Could you explain how UN Women came about?

UNIFEM was the predecessor organization to UN Women. And then UNIFEM, along with three other UN entities working on gender equality were merged into the new UN Women which became operational in January 2011 (so we are soon turning ten years old).

Women’s rights organisations have played a critical role in the formation of UN Women. They were strong advocates for a UN agency on women’s rights and gender equality. It was decided to have a Civil Society unit that would facilitate this partnership.

How did you first get involved with UN Women?

I came to UNIFEM through a chance encounter in 2009. My background was originally in journalism and I had done work on gender equality. I was asked to come for a short consultancy at UNIFEM, which then translated into a longer term commitment that has lasted over a decade now. 

 Tell me a little about what you do specifically for UN Women?

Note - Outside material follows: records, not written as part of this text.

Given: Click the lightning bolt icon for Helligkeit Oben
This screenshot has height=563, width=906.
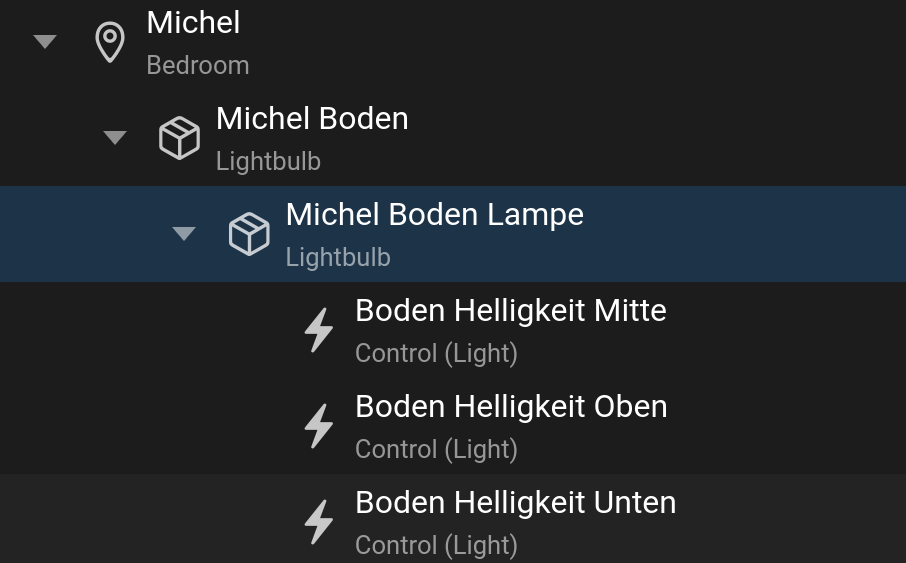Looking at the screenshot, I should tap(319, 426).
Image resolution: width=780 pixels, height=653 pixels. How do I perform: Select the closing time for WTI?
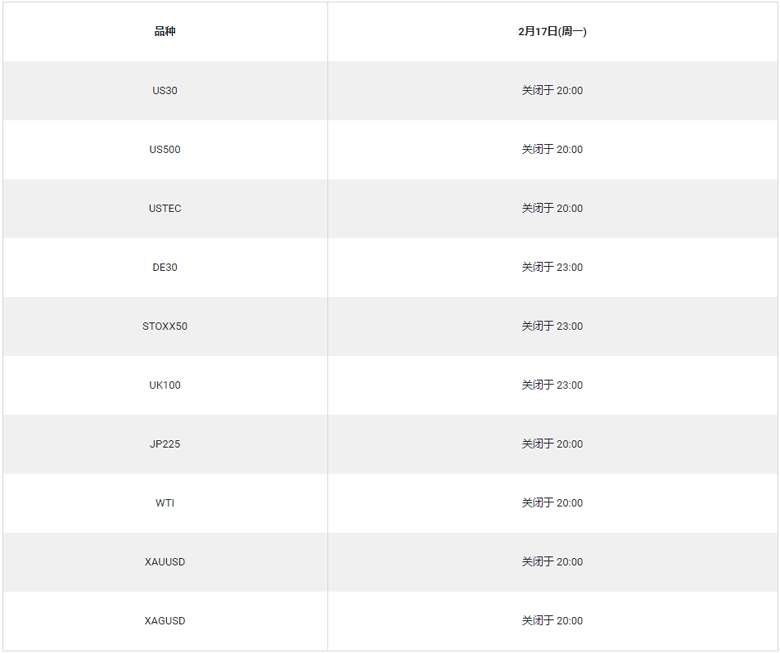(552, 503)
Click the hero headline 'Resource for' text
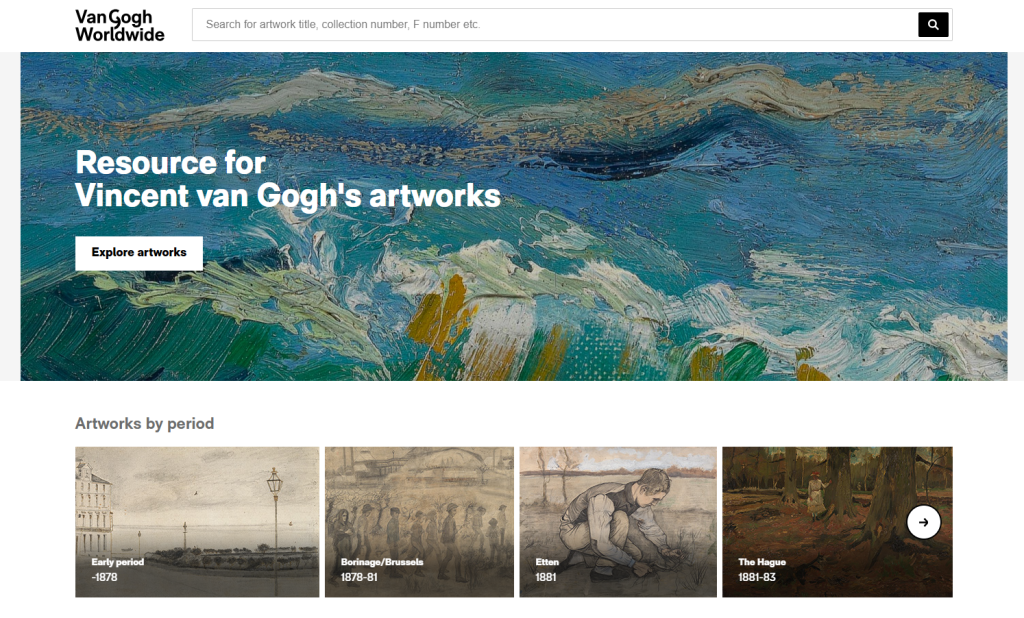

I help build strategic partnerships with feminist civil society. I joined the unit five years ago as the deputy. Since then our team has worked hard to expand the constituency of civil society from our core base of women’s rights organisations to other intersectional partners, including disability rights groups; LGBTIQ+ groups; indigenous and climate justice groups; refugees and migrants; progressive faith-based networks; men and boys advocating for gender equality; and also youth groups.  

What are some of the most pressing problems facing women refugees/IDPs in the areas you’ve worked?

I don’t work directly with women refugees/IDPs, but more with organisations that are serving them. Some of the key issues that have emerged over the years are around women and non-binary people’s risk of sexual and gender-based violence, along with other challenges, particularly in transit, of psychosocial stress and trauma, health complications, physical harm, injury and all forms of exploitation, including trafficking in human beings.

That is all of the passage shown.